### TASK PROMPT
Without any pictures, output the records exactly as they are.

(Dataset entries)
____
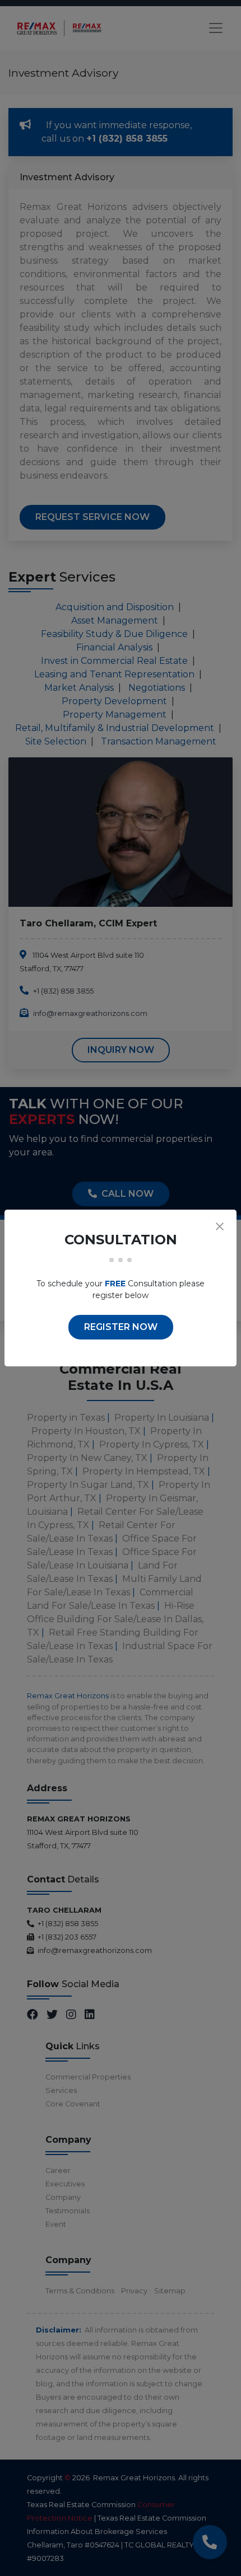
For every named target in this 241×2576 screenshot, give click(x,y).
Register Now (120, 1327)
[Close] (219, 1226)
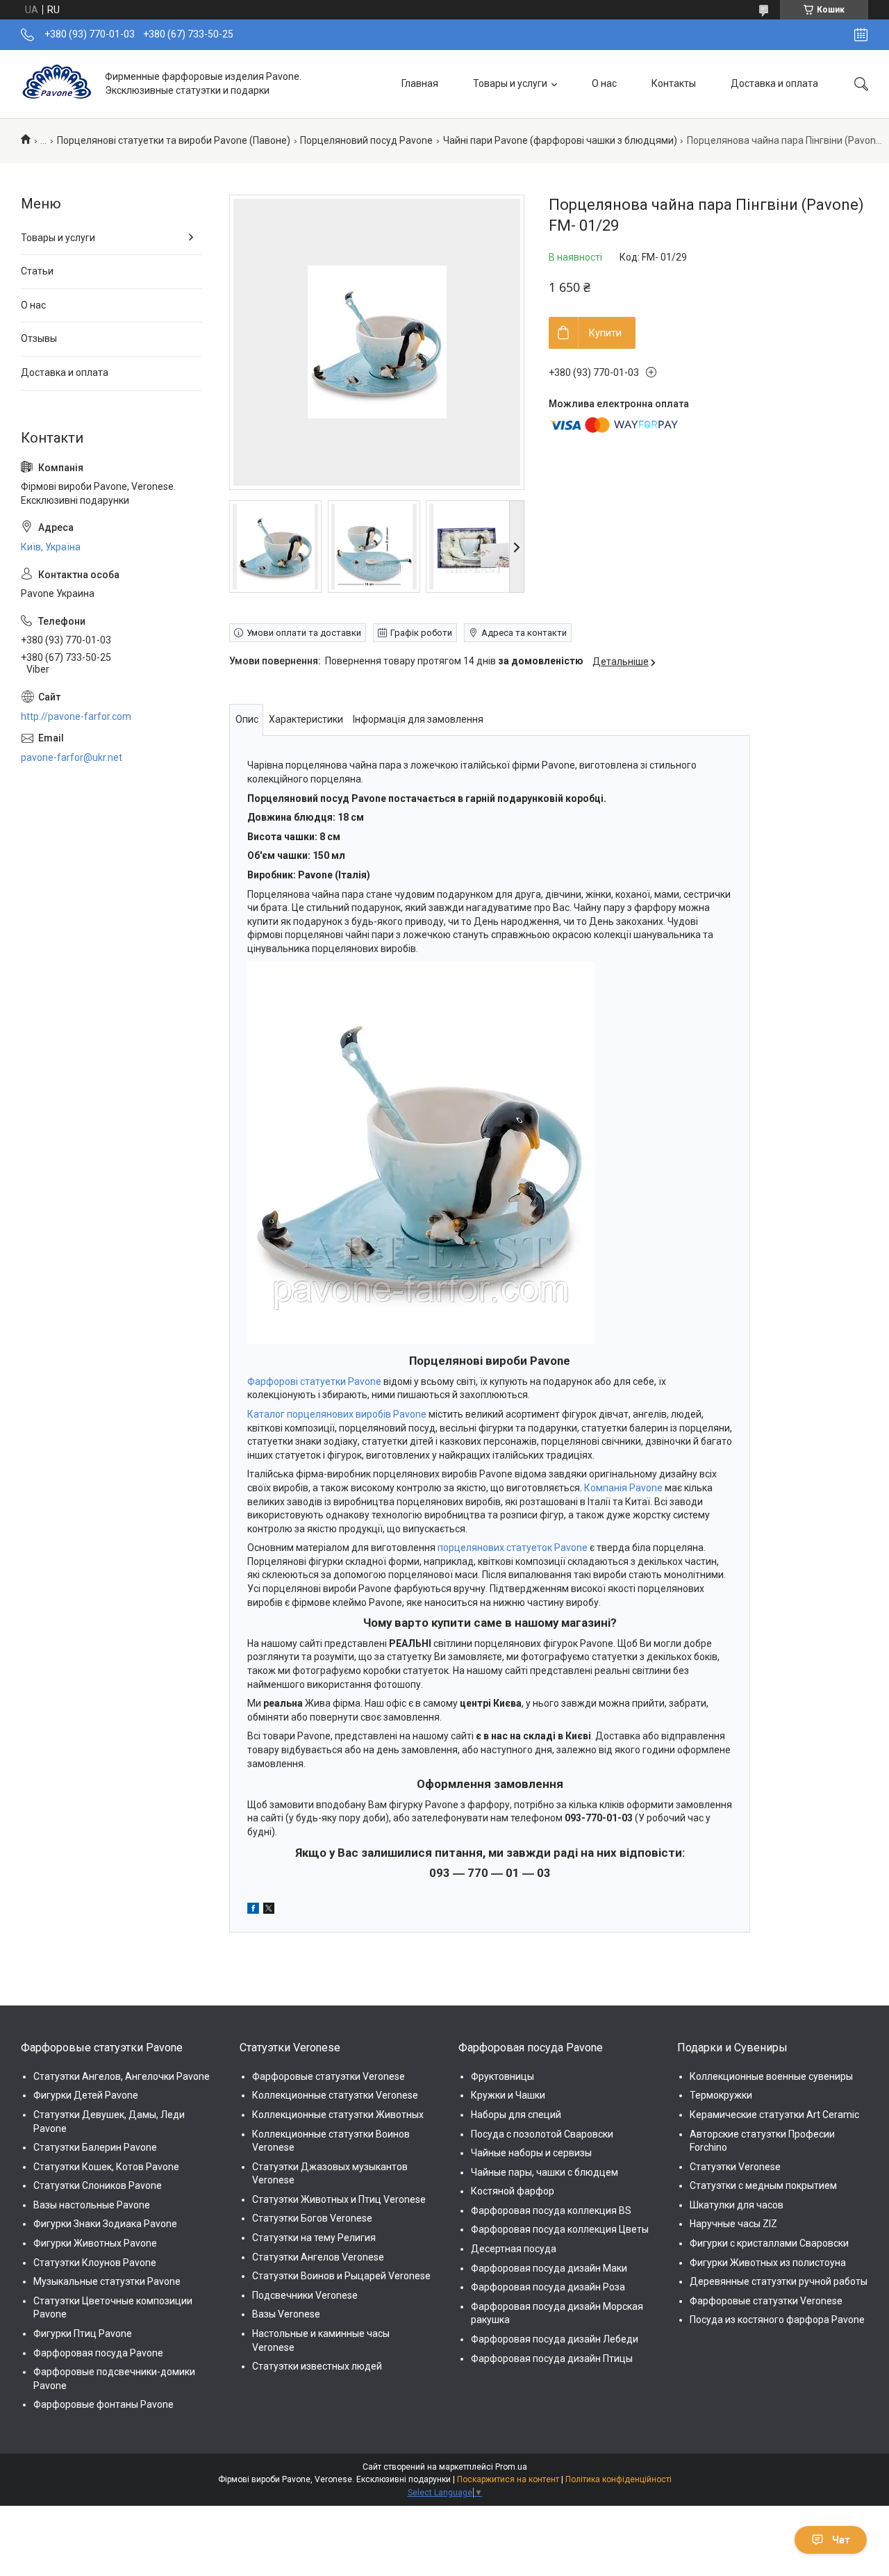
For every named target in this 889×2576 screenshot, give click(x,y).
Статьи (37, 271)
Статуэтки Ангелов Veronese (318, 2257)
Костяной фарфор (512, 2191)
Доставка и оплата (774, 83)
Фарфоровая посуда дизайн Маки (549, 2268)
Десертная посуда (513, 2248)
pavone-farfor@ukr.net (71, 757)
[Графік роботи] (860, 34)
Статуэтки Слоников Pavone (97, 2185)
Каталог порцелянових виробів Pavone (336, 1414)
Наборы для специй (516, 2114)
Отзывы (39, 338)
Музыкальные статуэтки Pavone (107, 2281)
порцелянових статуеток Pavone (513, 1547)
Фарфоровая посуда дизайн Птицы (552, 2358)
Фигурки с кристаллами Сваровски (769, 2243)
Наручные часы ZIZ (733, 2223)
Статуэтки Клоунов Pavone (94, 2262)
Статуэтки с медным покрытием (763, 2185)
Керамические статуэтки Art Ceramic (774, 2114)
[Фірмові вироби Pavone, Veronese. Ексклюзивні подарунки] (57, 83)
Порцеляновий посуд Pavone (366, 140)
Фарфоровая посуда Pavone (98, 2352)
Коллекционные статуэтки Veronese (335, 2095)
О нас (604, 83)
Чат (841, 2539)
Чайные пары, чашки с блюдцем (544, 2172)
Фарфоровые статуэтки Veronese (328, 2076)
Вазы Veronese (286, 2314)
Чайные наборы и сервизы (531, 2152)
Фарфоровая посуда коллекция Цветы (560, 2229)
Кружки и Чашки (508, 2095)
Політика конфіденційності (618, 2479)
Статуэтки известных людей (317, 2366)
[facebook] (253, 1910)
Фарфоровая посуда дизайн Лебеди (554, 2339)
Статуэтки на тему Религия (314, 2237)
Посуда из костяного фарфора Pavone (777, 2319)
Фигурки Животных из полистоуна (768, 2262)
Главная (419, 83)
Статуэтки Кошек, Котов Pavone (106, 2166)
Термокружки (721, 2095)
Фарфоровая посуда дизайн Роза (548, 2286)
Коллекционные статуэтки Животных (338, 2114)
____
### RESPONSE TO THIS TASK
For every named target in this 241×2576 screenshot, give click(x,y).
Register Now (120, 1327)
[Close] (219, 1226)
For every named target in this 889×2576 screenshot, give click(x,y).
Статьи (37, 271)
Статуэтки Ангелов Veronese (318, 2257)
Костяной фарфор (512, 2191)
Доставка и оплата (774, 83)
Фарфоровая посуда дизайн Маки (549, 2268)
Десертная посуда (513, 2248)
pavone-farfor@ukr.net (71, 757)
[Графік роботи] (860, 34)
Статуэтки Слоников Pavone (97, 2185)
Каталог порцелянових виробів Pavone (336, 1414)
Наборы для специй (516, 2114)
Отзывы (39, 338)
Музыкальные статуэтки Pavone (107, 2281)
порцелянових статуеток Pavone (513, 1547)
Фарфоровая посуда дизайн Птицы (552, 2358)
Фигурки с кристаллами Сваровски (769, 2243)
Наручные часы ZIZ (733, 2223)
Статуэтки Клоунов Pavone (94, 2262)
Статуэтки с медным покрытием (763, 2185)
Керамические статуэтки Art Ceramic (774, 2114)
[Фірмові вироби Pavone, Veronese. Ексклюзивні подарунки] (57, 83)
Порцеляновий посуд Pavone (366, 140)
Фарфоровая посуда Pavone (98, 2352)
Коллекционные статуэтки Veronese (335, 2095)
О нас (604, 83)
Чат (841, 2539)
Чайные пары, чашки с блюдцем (544, 2172)
Фарфоровые статуэтки Veronese (328, 2076)
Вазы Veronese (286, 2314)
Чайные наборы и сервизы (531, 2152)
Фарфоровая посуда коллекция Цветы (560, 2229)
Кружки и Чашки (508, 2095)
Політика конфіденційності (618, 2479)
Статуэтки известных людей (317, 2366)
[facebook] (253, 1910)
Фарфоровая посуда дизайн Лебеди (554, 2339)
Статуэтки на тему Религия (314, 2237)
Посуда из костяного фарфора Pavone (777, 2319)
Фигурки Животных из полистоуна (768, 2262)
Главная (419, 83)
Статуэтки Кошек, Котов Pavone (106, 2166)
Термокружки (721, 2095)
Фарфоровая посуда дизайн Роза (548, 2286)
Коллекционные статуэтки Животных (338, 2114)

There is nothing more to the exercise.